阅读选文:
____
Heavy Transportation（最短路 + dp）

Heavy Transportation

Time Limit:3000MS     Memory Limit:30000KB     64bit IO Format:%I64d & %I64u

Submit Status Practice POJ 1797

Description

Background 
Hugo Heavy is happy. After the breakdown of the Cargolifter project he can now expand business. But he needs a clever man who tells him whether there really is a way from the place his customer has build his giant steel crane to the place where it is needed on which all streets can carry the weight. 
Fortunately he already has a plan of the city with all streets and bridges and all the allowed weights.Unfortunately he has no idea how to find the the maximum weight capacity in order to tell his customer how heavy the crane may become. But you surely know. 

Problem 
You are given the plan of the city, described by the streets (with weight limits) between the crossings, which are numbered from 1 to n. Your task is to find the maximum weight that can be transported from crossing 1 (Hugo's place) to crossing n (the customer's place). You may assume that there is at least one path. All streets can be travelled in both directions.

Input

The first line contains the number of scenarios (city plans). For each city the number n of street crossings (1 <= n <= 1000) and number m of streets are given on the first line. The following m lines contain triples of integers specifying start and end crossing of the street and the maximum allowed weight, which is positive and not larger than 1000000. There will be at most one street between each pair of crossings.

Output

The output for every scenario begins with a line containing "Scenario #i:", where i is the number of the scenario starting at 1. Then print a single line containing the maximum allowed weight that Hugo can transport to the customer. Terminate the output for the scenario with a blank line.

 

不用邻接表会超时。注意输出格式。
____
练习要求: 能否从“注意输出格式。”之后接着续写这篇 Heavy Transportation 题解？

数据摘录:
____
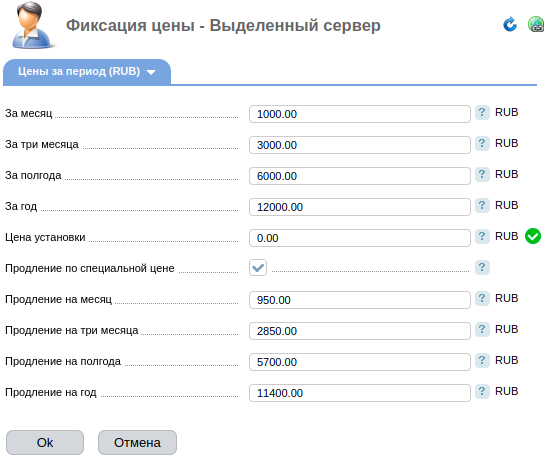Open help hint for Продление по специальной цене

click(482, 268)
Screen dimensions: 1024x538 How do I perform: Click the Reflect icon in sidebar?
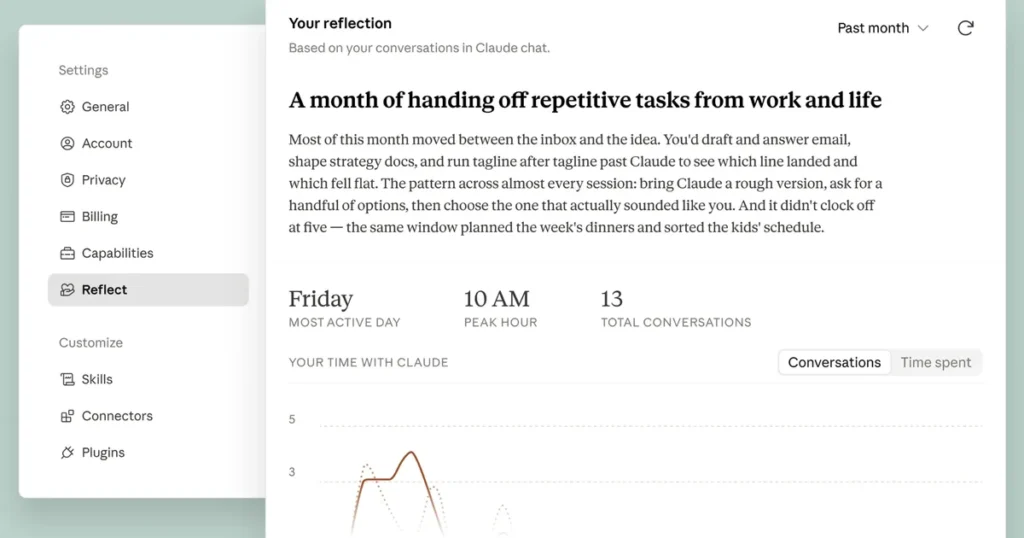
____
练习结果:
AC Code：

/**
*Dijkstra + 静态邻接表 + 优先队列优化
*/

#include <iostream>
#include <deque>
#include <queue>
#include <cstdio>
#include <cstring>
#include <algorithm>

using namespace std;

const int MAXV = 1001;  //最大边数
const int INF = 0x3f3f3f3f;  //最大权值
struct Edge
{
    int to;  
    int link;  
    int w;  
    void set_val(int a, int b, int c){to = a, link = b, w = c;}
}edge[MAXV * MAXV >> 1];  //存储边
int pre[MAXV];

struct Node
{
    int v;  //顶点的标号
    int w;  //顶点v到源点的最短路
    Node(int a, int b) {v = a; w = b;}
    void set_val(int a, int b) {v = a; w = b;}
};  //设立该结构体的目的：作为优先队列的结点
int d[MAXV];  //记录最短路
bool done[MAXV];  //记录是否已找到最短路，避免重复访问
int n, m;

bool operator < (const Node& x, const Node& y)
{
    return x.w < y.w;
}

int main()
{
    int t, ca = 1;
    scanf("%d", &t);
    while(t--){
        scanf("%d %d", &n, &m);
        //建立静态邻接表
        memset(pre, -1, sizeof(pre));
        for(int i = 0; m--; ){
            int a, b, c;
            scanf("%d %d %d", &a, &b, &c);
            edge[i].set_val(a, pre[b], c);
            pre[b] = i++;
            edge[i].set_val(b, pre[a], c);
            pre[a] = i++;
        }

        //执行Dij算法，使用最小堆进行优化
        memset(done, false, sizeof(done));
        memset(d, 0, sizeof(d));  //d数组的初始化方式是关键！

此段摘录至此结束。